Pembrolizumab (MK3475), Gemcitabine, and Concurrent Hypofractionated Radiation Therapy for Muscle-Invasive Urothelial Cancer of the Bladder

Status: 
Open
Sponsor: 
Merck
Enrollment: 
54
Study Design: 
This is a single arm Phase I/II trial evaluating the safety of the combination of pembrolizumab, gemcitabine, and radiation therapy with an initial safety lead-in cohort of 6 patients. This will be followed by a phase II cohort if toxicity is only seen in 1 or zero patients consisting of 48 patients for efficacy evaluation. The results were presented at ASCO 2021. The chemoradiation consisted of whole bladder radiation therapy (52 Gy in 20 fractions over 4 weeks) with twice weekly gemcitabine at 27 mg/m2 for 4 weeks given concurrent with chemoradiation. Pembrolizumab was given as a single lead-in dose (200 mg).
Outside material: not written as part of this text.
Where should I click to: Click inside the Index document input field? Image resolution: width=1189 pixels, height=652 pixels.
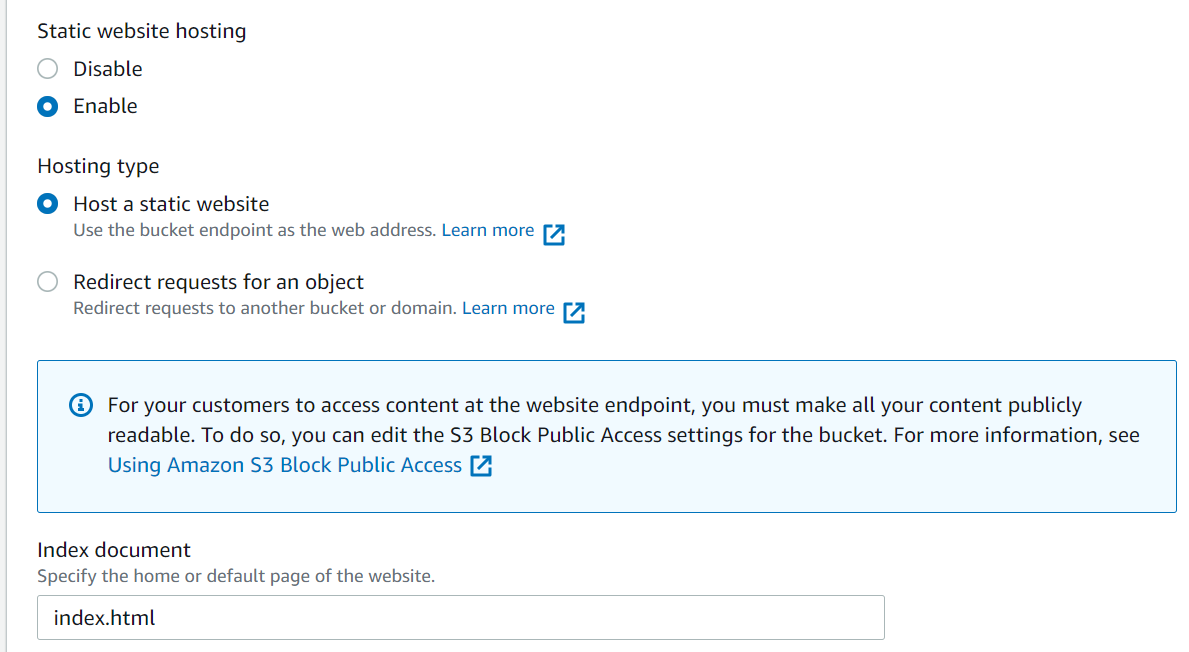(x=460, y=617)
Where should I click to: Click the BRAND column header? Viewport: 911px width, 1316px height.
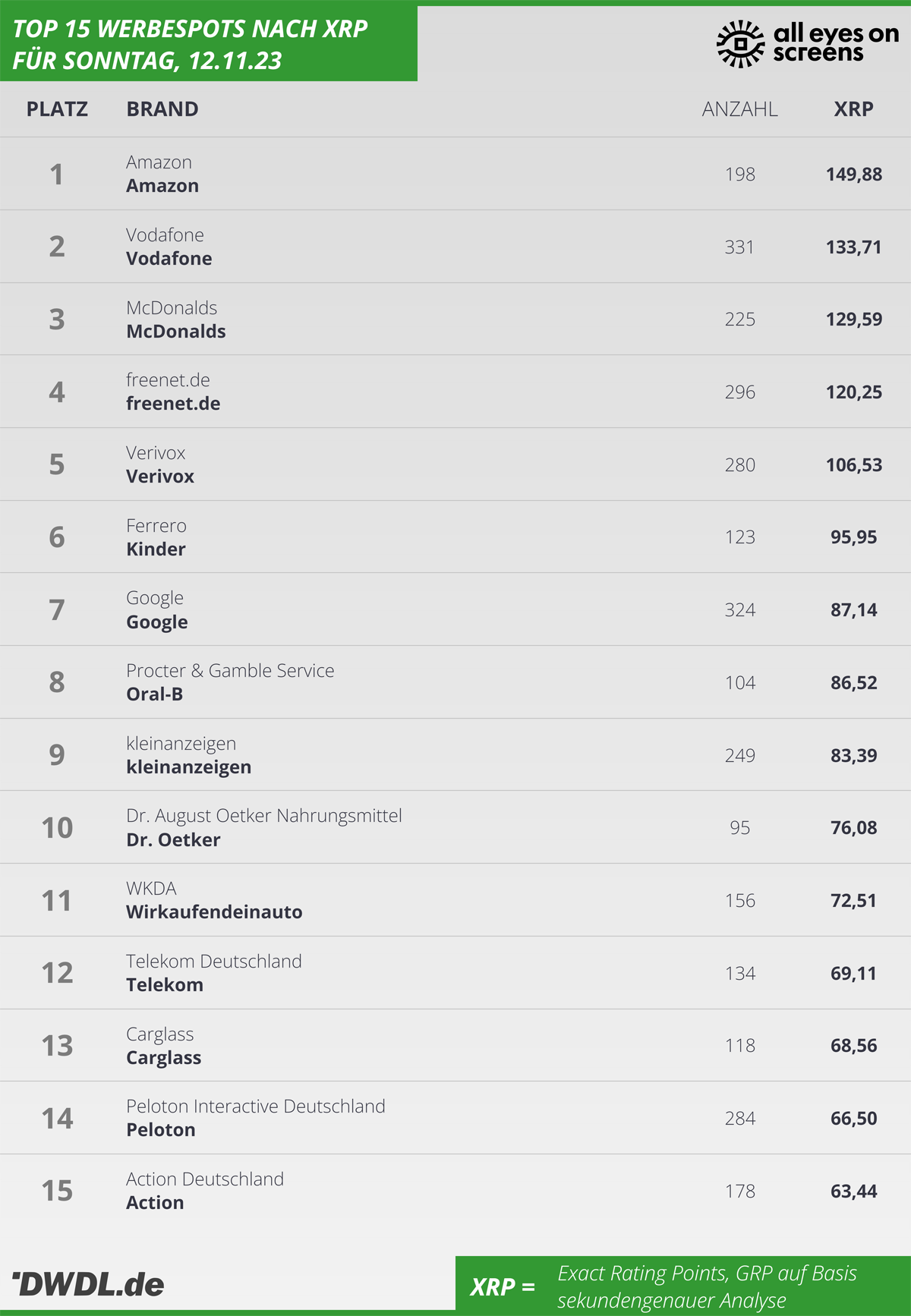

Treatment was followed by maximal TURBT 2- 3 weeks afterwards and pembrolizumab 200 mg intravenously was administered every 3 weeks for a total of 3 doses starting day 1 of radiation therapy.
Rationale: 
Chemoradiation is an established treatment for MIBC and this trial is evaluating whether the addition of immunotherapy, specifically, pembrolizumab can improve upon this response. Furthermore, the trial uses an unique endpoint of intact bladder-free survival which minimizes the impact of urinary symptoms and/or recurrence of NMIBC.
Endpoints: 
The primary endpoint was two-year bladder intact event-free survival (BI-EFS) which is a novel endpoint only measured from the time of treatment initiation to the following events: recurrent/residual MIBC post-chemoradiotherapy, nodal or distant metastatic disease, radical cystectomy, or death due to any cause. Secondary endpoints included safety, complete response rate, overall survival and metastasis-free survival. Complete response rate was defined as the absence of any viable residual cancer.
Comments: 
The initial results are exciting given the complete response rate and high bladder-intact free survival rate, albeit with short follow-up. Of course with further follow-up, these numbers can worsen over time but the regimen appears to be safe and outcomes are initially quite reasonable. Another challenge will lie in knowing the ideal radio-sensitizing chemotherapy agent to use along with the best radiation treatment protocol. To that end, the ongoing randomized clinical trial evaluating the use of pembrolizumab with investigator choice of chemotherapy and radiation therapy (NCT 04241185) is actively accruing and will answer more questions.
Results: 
Updated results were presented at ASCO 2021. Six patients were enrolled into a safety cohort followed by 48 patients enrolled into an efficacy cohort. A total of 42 patients (85%) completed all protocol therapy and were included in the analysis. The majority of patients had T2N0 disease (70%) and 75% refused cystectomy. At 12 weeks post-radiotherapy, complete response in the entire cohort was 59%. At a median follow-up of 14.6 months, bladder-intact free survival was 88% at 12 months in the efficacy cohort. Nine patients (19%) were treated with steroids for immune-related adverse events. One patient died of a grade 4 colonic perforation.